> **DIRECTIONS FOR THIS TASK**: Each record is to be transcribed exactly.

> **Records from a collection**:
————————
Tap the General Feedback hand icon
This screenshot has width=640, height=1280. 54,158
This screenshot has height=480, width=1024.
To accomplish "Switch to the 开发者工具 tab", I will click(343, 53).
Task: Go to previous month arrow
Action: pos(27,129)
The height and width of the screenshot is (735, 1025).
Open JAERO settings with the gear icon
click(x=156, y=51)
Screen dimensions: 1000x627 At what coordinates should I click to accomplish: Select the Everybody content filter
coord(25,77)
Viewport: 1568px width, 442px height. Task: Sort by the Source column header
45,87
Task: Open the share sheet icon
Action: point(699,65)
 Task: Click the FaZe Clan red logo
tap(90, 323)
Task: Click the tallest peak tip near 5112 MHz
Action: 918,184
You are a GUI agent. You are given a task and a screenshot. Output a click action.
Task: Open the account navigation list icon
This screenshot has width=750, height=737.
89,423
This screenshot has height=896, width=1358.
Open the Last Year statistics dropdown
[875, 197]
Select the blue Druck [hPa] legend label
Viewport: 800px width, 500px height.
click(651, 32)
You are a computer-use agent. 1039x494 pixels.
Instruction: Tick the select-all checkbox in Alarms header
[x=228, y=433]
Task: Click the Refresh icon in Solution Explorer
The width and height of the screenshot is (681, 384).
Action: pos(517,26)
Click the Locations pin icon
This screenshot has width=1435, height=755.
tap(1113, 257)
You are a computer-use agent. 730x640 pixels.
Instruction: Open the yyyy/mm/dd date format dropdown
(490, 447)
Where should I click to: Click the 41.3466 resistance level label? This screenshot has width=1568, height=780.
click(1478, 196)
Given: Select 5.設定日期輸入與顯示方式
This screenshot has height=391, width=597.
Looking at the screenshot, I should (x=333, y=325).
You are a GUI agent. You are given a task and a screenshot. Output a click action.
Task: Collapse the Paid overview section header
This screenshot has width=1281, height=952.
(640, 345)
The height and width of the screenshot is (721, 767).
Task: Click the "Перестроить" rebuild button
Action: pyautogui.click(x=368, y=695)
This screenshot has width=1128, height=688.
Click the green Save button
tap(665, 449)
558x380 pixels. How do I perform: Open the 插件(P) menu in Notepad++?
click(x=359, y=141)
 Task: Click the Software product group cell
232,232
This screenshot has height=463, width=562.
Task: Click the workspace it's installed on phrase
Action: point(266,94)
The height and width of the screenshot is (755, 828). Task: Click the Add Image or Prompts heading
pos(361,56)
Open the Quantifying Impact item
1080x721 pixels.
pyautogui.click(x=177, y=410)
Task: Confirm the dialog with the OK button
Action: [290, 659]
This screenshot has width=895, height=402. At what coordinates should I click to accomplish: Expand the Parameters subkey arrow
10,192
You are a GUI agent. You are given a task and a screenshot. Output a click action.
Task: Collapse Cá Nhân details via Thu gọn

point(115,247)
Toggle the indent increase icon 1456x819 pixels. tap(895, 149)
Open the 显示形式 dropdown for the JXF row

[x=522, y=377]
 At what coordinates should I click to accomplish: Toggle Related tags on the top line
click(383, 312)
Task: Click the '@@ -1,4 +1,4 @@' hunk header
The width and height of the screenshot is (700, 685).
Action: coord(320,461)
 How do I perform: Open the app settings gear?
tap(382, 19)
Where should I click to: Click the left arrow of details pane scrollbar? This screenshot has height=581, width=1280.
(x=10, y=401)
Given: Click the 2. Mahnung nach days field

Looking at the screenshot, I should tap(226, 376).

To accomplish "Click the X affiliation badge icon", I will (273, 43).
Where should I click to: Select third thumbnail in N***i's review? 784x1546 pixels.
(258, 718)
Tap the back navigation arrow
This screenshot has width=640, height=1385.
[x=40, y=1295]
————————
> **ANSWER FOR THE TASK**:
Tap the General Feedback hand icon
This screenshot has width=640, height=1280. 54,158
This screenshot has height=480, width=1024.
To accomplish "Switch to the 开发者工具 tab", I will click(343, 53).
Task: Go to previous month arrow
Action: pos(27,129)
The height and width of the screenshot is (735, 1025).
Open JAERO settings with the gear icon
click(x=156, y=51)
Screen dimensions: 1000x627 At what coordinates should I click to accomplish: Select the Everybody content filter
coord(25,77)
Viewport: 1568px width, 442px height. Task: Sort by the Source column header
45,87
Task: Open the share sheet icon
Action: point(699,65)
 Task: Click the FaZe Clan red logo
tap(90, 323)
Task: Click the tallest peak tip near 5112 MHz
Action: 918,184
You are a GUI agent. You are given a task and a screenshot. Output a click action.
Task: Open the account navigation list icon
This screenshot has width=750, height=737.
89,423
This screenshot has height=896, width=1358.
Open the Last Year statistics dropdown
[875, 197]
Select the blue Druck [hPa] legend label
Viewport: 800px width, 500px height.
click(651, 32)
You are a computer-use agent. 1039x494 pixels.
Instruction: Tick the select-all checkbox in Alarms header
[x=228, y=433]
Task: Click the Refresh icon in Solution Explorer
The width and height of the screenshot is (681, 384).
Action: pos(517,26)
Click the Locations pin icon
This screenshot has width=1435, height=755.
tap(1113, 257)
You are a computer-use agent. 730x640 pixels.
Instruction: Open the yyyy/mm/dd date format dropdown
(490, 447)
Where should I click to: Click the 41.3466 resistance level label? This screenshot has width=1568, height=780.
click(1478, 196)
Given: Select 5.設定日期輸入與顯示方式
This screenshot has height=391, width=597.
Looking at the screenshot, I should (x=333, y=325).
You are a GUI agent. You are given a task and a screenshot. Output a click action.
Task: Collapse the Paid overview section header
This screenshot has width=1281, height=952.
(640, 345)
The height and width of the screenshot is (721, 767).
Task: Click the "Перестроить" rebuild button
Action: pyautogui.click(x=368, y=695)
This screenshot has width=1128, height=688.
Click the green Save button
tap(665, 449)
558x380 pixels. How do I perform: Open the 插件(P) menu in Notepad++?
click(x=359, y=141)
 Task: Click the Software product group cell
232,232
This screenshot has height=463, width=562.
Task: Click the workspace it's installed on phrase
Action: point(266,94)
The height and width of the screenshot is (755, 828). Task: Click the Add Image or Prompts heading
pos(361,56)
Open the Quantifying Impact item
1080x721 pixels.
pyautogui.click(x=177, y=410)
Task: Confirm the dialog with the OK button
Action: [290, 659]
This screenshot has width=895, height=402. At what coordinates should I click to accomplish: Expand the Parameters subkey arrow
10,192
You are a GUI agent. You are given a task and a screenshot. Output a click action.
Task: Collapse Cá Nhân details via Thu gọn

point(115,247)
Toggle the indent increase icon 1456x819 pixels. tap(895, 149)
Open the 显示形式 dropdown for the JXF row

[x=522, y=377]
 At what coordinates should I click to accomplish: Toggle Related tags on the top line
click(383, 312)
Task: Click the '@@ -1,4 +1,4 @@' hunk header
The width and height of the screenshot is (700, 685).
Action: coord(320,461)
 How do I perform: Open the app settings gear?
tap(382, 19)
Where should I click to: Click the left arrow of details pane scrollbar? This screenshot has height=581, width=1280.
(x=10, y=401)
Given: Click the 2. Mahnung nach days field

Looking at the screenshot, I should tap(226, 376).

To accomplish "Click the X affiliation badge icon", I will (273, 43).
Where should I click to: Select third thumbnail in N***i's review? 784x1546 pixels.
(258, 718)
Tap the back navigation arrow
This screenshot has width=640, height=1385.
[x=40, y=1295]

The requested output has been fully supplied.